50代のおっさんが、20代の女性の視点で商品開発を考えるには、どうすればよいか
製品の説明などで「お客様のために」というような言い回しを見かけたり、聞いたりします。
どういったことなのでしょうか。
本当にお客様のためなのか
例えば、製品の説明などで、「この機能はお客様のために追加しました。」とか、「これは利用者のために新たに付加した機能です。」といった説明がある場合があります。
顧客満足度を考えてということを強調したいのでしょうが、本当にお客様のためになっているのだあろうか、本当に利用者がその機能を望んでいるのだろうか。
時として、メーカー側の一方的なゴリ押し、無理強いになっていないだろうか。
メーカーはきれいごとを言いますが、ほとんど「お客様のために」と言っておきながら「お客様にこうしてもらいたい」という自分たちの願望を無理に押しつけているところが多少はあると思います。
「お客様のために」と「顧客の立場に立って」
「お客様のために」という言葉と似た言葉に、「顧客の立場に立って」という言葉があります。
これは非常に似ているような言葉ですが、ぜんぜん違う言葉です。
重要なのは、「立場」というWordです。
「立場」すなわち「視点」が違ってきているのです。
顧客主義の勘違い
セブン-イレブンの鈴木会長が『顧客主義の勘違い』ということを指摘されています。
「顧客の立場に立って」ということは、そのまま顧客目線で、顧客ファーストということになりますが、「お客様のために」というのは、必ずしもそれが「顧客の視線」ではありません。
つまり、「もし自分だったら嬉しい」という「自分目線」が入っています。
極端な例を出すと、ストーカーになるのかと思います。
ストーカーにまとわりつかれた方は、「気持ち悪い」、「怖い」、「やめてほしい」と思っているにも関わらず、ストーカーをしている方は「あなたのために」となるわけです。
顧客の立場に立つには
顧客の立場に立つということは、言葉でいうのは簡単ですが、実際に顧客主義の勘違いをせずに、しっかりと顧客の立場に立つというのは難しいことです。
それには、自分の考えや気持ち、時には常識さえも取り除いて、純粋にとことん相手の立場で考える想像力が必要になります。
自分が、どんな状況で何を考えて、その時、何をしたいと思うのか。
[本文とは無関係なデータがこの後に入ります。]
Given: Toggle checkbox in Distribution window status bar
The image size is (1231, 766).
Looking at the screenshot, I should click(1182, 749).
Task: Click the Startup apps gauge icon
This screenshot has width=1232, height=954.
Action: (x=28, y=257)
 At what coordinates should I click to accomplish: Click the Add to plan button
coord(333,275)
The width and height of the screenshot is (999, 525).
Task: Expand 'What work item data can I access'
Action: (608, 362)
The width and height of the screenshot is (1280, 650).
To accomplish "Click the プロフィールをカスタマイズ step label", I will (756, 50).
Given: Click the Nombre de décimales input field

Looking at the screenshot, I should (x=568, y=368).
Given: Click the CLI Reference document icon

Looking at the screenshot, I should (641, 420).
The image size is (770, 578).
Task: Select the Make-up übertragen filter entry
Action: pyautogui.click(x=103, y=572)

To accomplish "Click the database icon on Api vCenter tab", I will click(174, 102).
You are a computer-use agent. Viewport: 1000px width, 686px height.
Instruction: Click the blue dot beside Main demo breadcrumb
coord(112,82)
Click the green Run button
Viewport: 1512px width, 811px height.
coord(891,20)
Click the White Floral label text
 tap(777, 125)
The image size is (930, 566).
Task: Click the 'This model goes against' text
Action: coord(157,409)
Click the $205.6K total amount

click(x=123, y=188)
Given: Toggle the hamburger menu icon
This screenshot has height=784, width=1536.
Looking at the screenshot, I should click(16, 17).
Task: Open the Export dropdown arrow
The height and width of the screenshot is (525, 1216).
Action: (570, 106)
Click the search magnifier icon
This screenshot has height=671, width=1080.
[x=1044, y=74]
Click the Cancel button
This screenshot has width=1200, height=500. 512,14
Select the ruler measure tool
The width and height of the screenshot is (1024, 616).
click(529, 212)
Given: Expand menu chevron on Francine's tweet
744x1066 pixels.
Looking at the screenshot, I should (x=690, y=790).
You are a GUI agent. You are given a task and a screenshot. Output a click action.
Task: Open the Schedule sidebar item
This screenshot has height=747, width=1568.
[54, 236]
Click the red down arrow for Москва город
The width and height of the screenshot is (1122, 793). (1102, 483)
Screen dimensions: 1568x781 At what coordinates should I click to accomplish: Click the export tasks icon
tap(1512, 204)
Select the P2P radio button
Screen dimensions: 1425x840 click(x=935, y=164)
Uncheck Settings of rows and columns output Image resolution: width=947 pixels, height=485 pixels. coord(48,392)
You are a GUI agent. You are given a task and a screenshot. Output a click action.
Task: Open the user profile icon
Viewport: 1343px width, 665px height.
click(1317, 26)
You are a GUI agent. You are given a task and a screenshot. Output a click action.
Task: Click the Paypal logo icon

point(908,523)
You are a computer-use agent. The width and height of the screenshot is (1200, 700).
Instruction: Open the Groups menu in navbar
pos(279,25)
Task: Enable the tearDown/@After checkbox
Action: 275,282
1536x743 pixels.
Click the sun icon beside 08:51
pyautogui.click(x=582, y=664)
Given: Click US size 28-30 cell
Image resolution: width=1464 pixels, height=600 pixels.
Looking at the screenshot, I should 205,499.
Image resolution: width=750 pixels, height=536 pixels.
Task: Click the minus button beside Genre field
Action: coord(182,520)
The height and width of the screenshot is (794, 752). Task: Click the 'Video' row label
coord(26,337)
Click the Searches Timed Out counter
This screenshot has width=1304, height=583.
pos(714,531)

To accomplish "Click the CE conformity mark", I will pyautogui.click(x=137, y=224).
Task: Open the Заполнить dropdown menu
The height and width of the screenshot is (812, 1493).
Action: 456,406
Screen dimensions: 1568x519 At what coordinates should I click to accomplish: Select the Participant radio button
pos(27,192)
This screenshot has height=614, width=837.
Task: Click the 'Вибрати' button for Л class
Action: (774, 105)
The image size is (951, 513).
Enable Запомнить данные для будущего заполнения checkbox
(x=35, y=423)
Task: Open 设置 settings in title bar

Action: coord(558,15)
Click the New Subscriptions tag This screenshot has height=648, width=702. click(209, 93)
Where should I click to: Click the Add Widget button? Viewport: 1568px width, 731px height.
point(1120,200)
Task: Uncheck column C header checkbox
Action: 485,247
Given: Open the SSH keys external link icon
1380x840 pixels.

これを相手の年齢・性別・立場・状況・気持ちなどを具体的にかつ、できるだけ正確に想像する能力が必要とされます。
こうした想像力は、幅広い知見、多くの経験、物事を多角的にとらえる洞察力、物事の見えない部分まで考える思考力が必要です。
相手の気持ちを考えるとは
相手の気持ちを考えるのは、そう簡単なことではありません。
それこそ自分の視点で「自分だったら」と考えてしまったら、先ほどのストーカーの話ではありませんが、似たようなことになってしまいます。
「自分だったら」と考えるのは簡単ですが、自分ではない他人だからこそ、想像するのが難しいのです。
50代のおっさんが、20代の若い女性の視点で考えるなんて・・・
相手の気持ちになって? 相手の視点で?
そんなこと言われたって、50代のおっさんが、どうやって20代の若い女性の気持ちや視点で物をみることができるんだよ! と言いたくなってしまいます。
残念ですが、もちろんそんなことはできません。
でも、近づくことならできます。
たとえ50代のおっさんだったとしても、20代女性のツイッターやブログなどを見たり、直接20代の女性と話し、いろいろ教えてもらえば、少しはジェネレーションギャップや性差といった壁を壊していくことができるでしょう。